40-Plus Years after Their First Collaboration, a New “Water Lily” Series from the Zhou Brothers

Artsy
Jun 29, 2016 7:12PM

In 1973, Da Huang Zhou and Shan Zuo Zhou—the Zhou Brothers—created their first work together. It was a relatively simple work, and a symbolic one: The Wave (1973), an oil-on-canvas seascape, depicts a sailboat drifting away on ocean waves. It marked the beginning of a journey, destination unknown.

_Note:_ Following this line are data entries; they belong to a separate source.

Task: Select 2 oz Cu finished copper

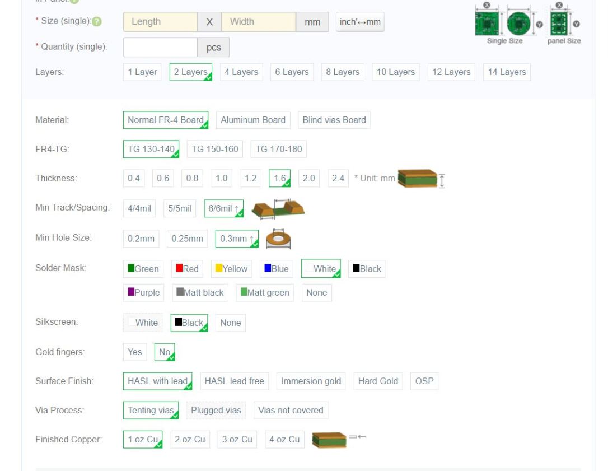Action: (x=190, y=440)
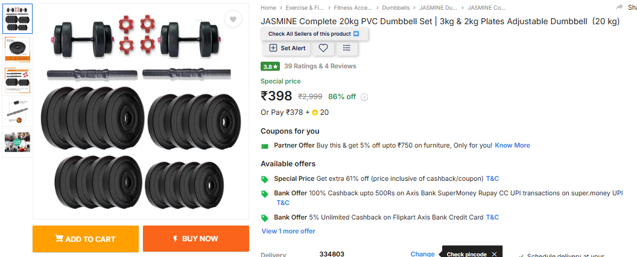The height and width of the screenshot is (257, 637).
Task: Select the second product thumbnail with orange plate
Action: (17, 50)
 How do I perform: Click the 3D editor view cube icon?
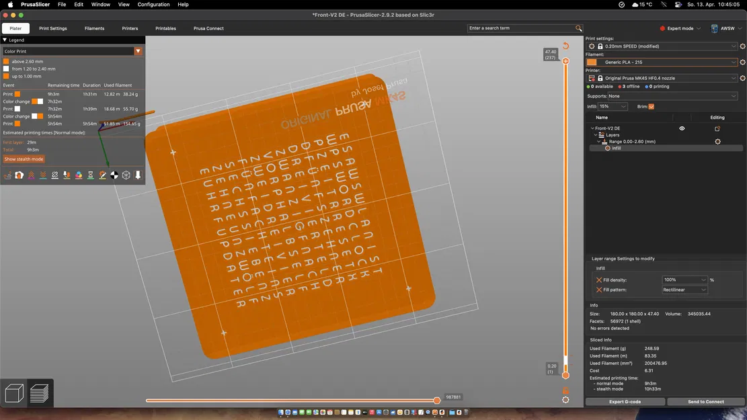(x=15, y=393)
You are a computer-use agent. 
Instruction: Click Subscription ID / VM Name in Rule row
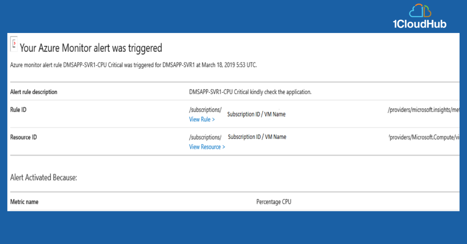pyautogui.click(x=256, y=114)
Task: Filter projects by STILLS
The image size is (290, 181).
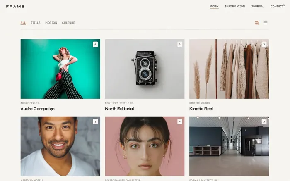Action: pos(36,23)
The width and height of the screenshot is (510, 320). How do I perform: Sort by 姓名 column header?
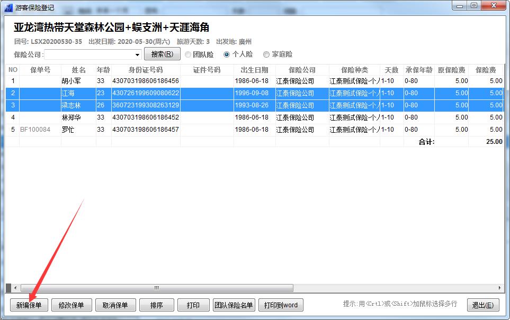click(78, 70)
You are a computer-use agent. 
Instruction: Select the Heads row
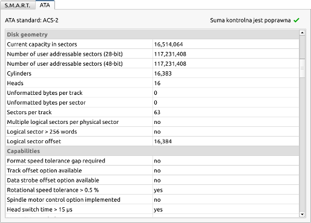point(152,83)
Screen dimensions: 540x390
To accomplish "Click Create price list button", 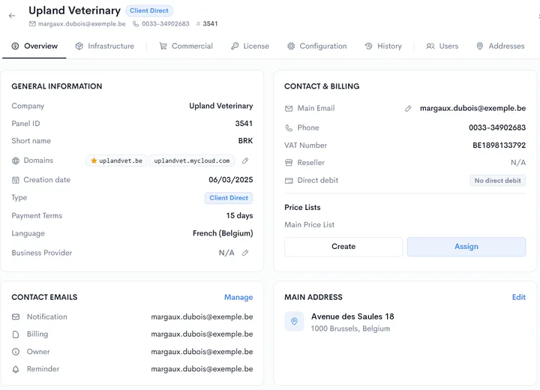I will 344,247.
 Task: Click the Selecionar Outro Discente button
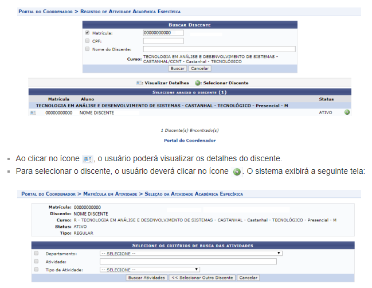coord(202,278)
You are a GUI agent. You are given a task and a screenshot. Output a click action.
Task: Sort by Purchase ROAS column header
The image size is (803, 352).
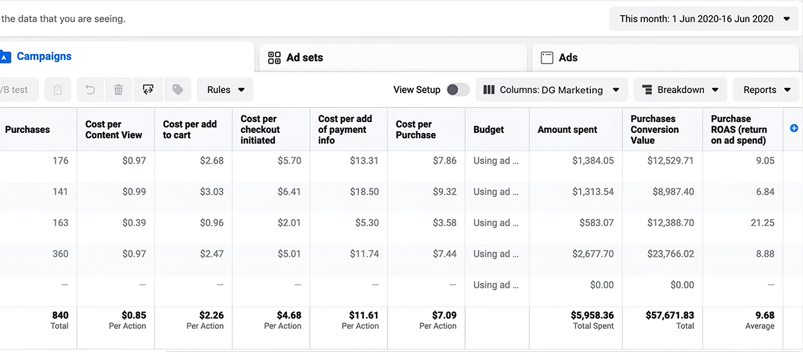click(739, 130)
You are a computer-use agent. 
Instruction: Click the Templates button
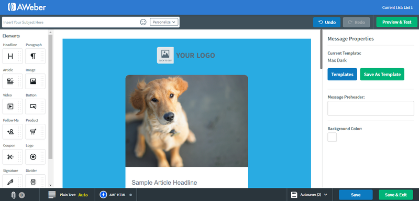(x=342, y=75)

From that point on, for the next 40-plus years, the Zhou Brothers created a wide range of paintings, prints, sculptures, and performance art pieces. In 1986, they relocated their practice to Chicago, ultimately opening their own gallery in 2004. That space, Zhou B Art Center, now offers “The Water Lily Pond of Life,” an exhibition highlighting the duo’s new painting series.

Longtime fans of this Chinese contemporary artist duo will recognize the water lily theme from an earlier era in the artists’ oeuvre. In 1978, near the end of China’s Cultural Revolution, the Zhou Brothers created their first “Water Lily” series, a collection of 100 paintings that fused two styles—Eastern technique and Western-style modernist abstraction—and the practices of oil and watercolor painting.

In the years that followed, that exploration and reinterpretation of Eastern and Western traditions became a hallmark of the Zhou Brothers’ practice. The duo started touring the world, exhibiting, teaching, and speaking at museums and academies across Europe, espousing their adopted philosophy: “Feelingism,” a concept the artists translate as “Feeling is Liberty.” It’s a simple notion, but a revolutionary one, particularly for artists who lived through the Cultural Revolution.

Decades later, their new Chicago show is less concerned with the East–West dichotomy—a subject they’ve examined in past series—but still engaged with water lilies and the “Feeling is Liberty” philosophy that has long guided their practice. In fact, their new Chicago show is more than a singular exhibition; it’s a bridge between the past and present.

If the Zhou Brothers have proven anything, it’s that there’s promise in the future. Fittingly, the Chicago exhibition comes on the heels of an announcement that the Zhou Brothers have broken ground on a new Zhou B Art Center in Beijing—a satisfying, full-circle return for these ambitious, endlessly creative collaborators.


—Bridget Gleeson


Zhou Brothers: The Water Lily Pond of Life” is on view at Zhou B Art Center, Chicago, Oct. 10, 2015–Sep. 9, 2016.

Follow Zhou B Art Center on Artsy.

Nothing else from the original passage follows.